▶ _PROVIDED PASSAGE_:

>>>>>

Offers and conclusion, cancellations
The offers contained in our catalogues and sales documents and - unless expressly designated as binding - on the Internet are always subject to change, i.e. are only to be understood as an invitation to submit an offer.
Orders shall be deemed to have been accepted if they are either confirmed by us in writing or executed immediately after receipt of the order. The invoice shall then be deemed to be the order confirmation.
Insofar as our sales staff or commercial agents make verbal collateral agreements or give assurances that go beyond the written contract, these must always be confirmed in writing. The above provision shall not apply to verbal statements made by the management or by persons who are authorised by us without restriction.
Unless otherwise agreed, samples and specimens shall be regarded as approximate illustrative pieces for quality, dimensions and colour.
If, after the conclusion of the contract, we become aware of facts — in particular payment delays concerning previous deliveries — which, in accordance with proper commercial judgment, indicate that our claim to the purchase price is endangered due to the buyer’s lack of financial capacity, we are entitled to demand, within a reasonable period, either advance payment or suitable securities from the buyer at their discretion. If the buyer refuses, we are entitled to withdraw from the contract, whereby invoices for any partial deliveries already made shall become immediately due.
The minimum order value is currently €75.00 plus statutory VAT (within Germany, €100.00 for EU and non-EU countries).
If an order is canceled by the buyer before the goods are delivered, we are entitled to charge the buyer for all costs incurred due to the cancellation. In the case of goods specially manufactured or specifically procured for the buyer, cancellation of the contract and return of goods already delivered and free of defects is generally excluded.
Delivery Periods and Delay
Unless there is an expressly designated binding commitment on our part, any stated delivery period shall be considered approximate only.
For goods that we do not manufacture ourselves, correct and timely self-delivery is reserved.
Partial performance and partial deliveries are permissible to a reasonable extent. We may invoice partial payments to an appropriate extent.
An execution or delivery period shall be reasonably extended — even during a delay — in the event of force majeure or any unforeseen obstacles arising after the conclusion of the contract that are beyond our control (in particular operational disruptions, strikes, lockouts, or disruptions to transport routes), provided such obstacles demonstrably have a significant impact on the intended execution or delivery. This also applies if such circumstances occur with our upstream suppliers, subcontractors, or service providers. We will inform the buyer of the start and end of such obstacles as soon as possible. The buyer may request that we declare whether we intend to withdraw from the contract or deliver within a reasonable period. If we do not respond promptly, the buyer is entitled to withdraw from the contract. Claims for damages are excluded in such cases.
We are liable for timely deliveries only for our own fault and that of our vicarious agents. We do not assume liability for the faults of our upstream suppliers. However, we commit to assigning any potential claims for damages against the upstream supplier to the buyer.

<<<<<

▶ _PROVIDED MATERIAL_:
>>>>>

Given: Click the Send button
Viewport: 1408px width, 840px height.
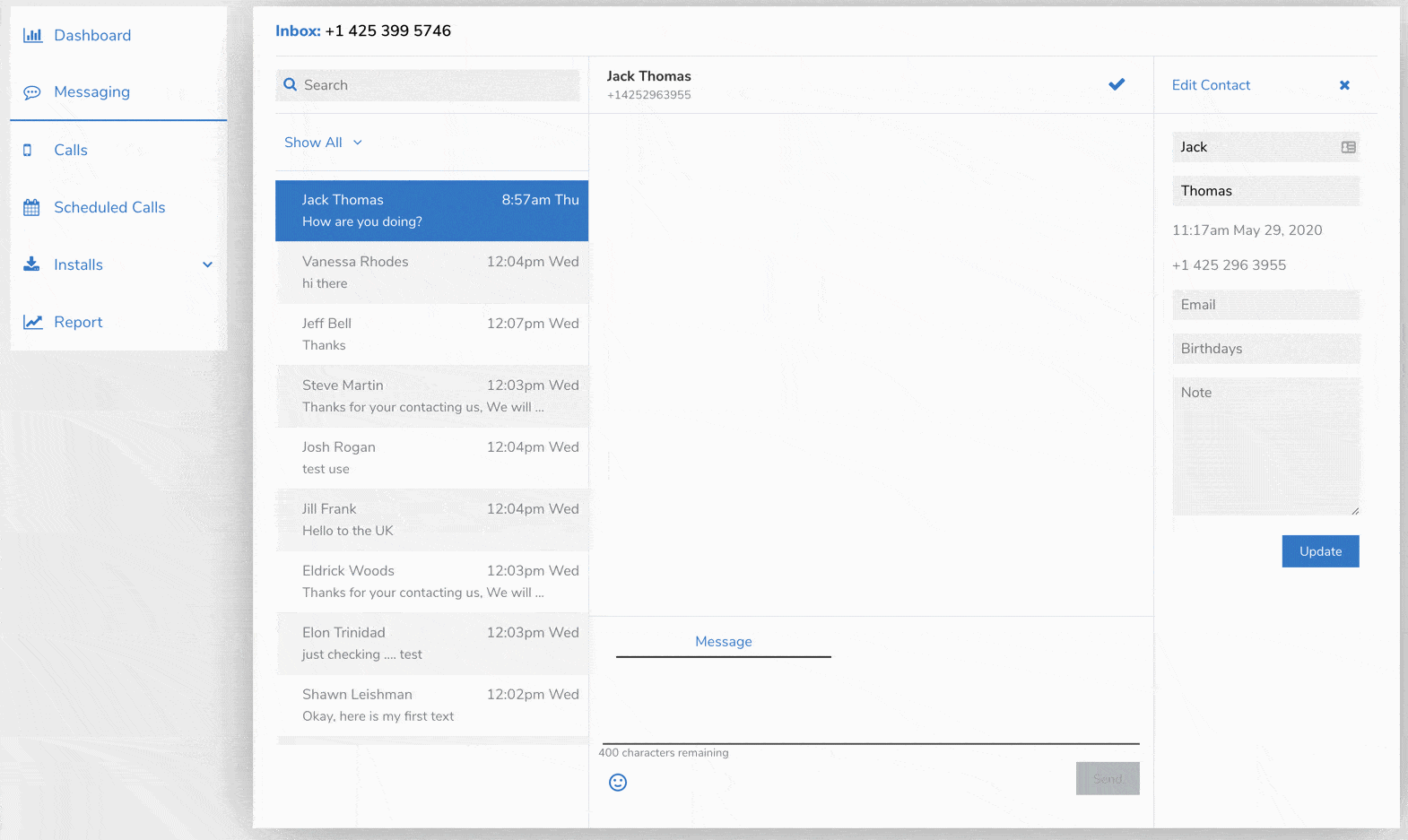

<<<<<

▶ _SHORT TASK A_: According to the terms of sale, what is the minimum order value within Germany?
▶ _SHORT TASK B_: Retype the terms of sale word for word, from "If an order" up to and including "self-delivery is reserved.".

▶ _WORKED SOLUTION A_: €75.00 plus statutory VAT

▶ _WORKED SOLUTION B_:
If an order is canceled by the buyer before the goods are delivered, we are entitled to charge the buyer for all costs incurred due to the cancellation. In the case of goods specially manufactured or specifically procured for the buyer, cancellation of the contract and return of goods already delivered and free of defects is generally excluded.
Delivery Periods and Delay
Unless there is an expressly designated binding commitment on our part, any stated delivery period shall be considered approximate only.
For goods that we do not manufacture ourselves, correct and timely self-delivery is reserved.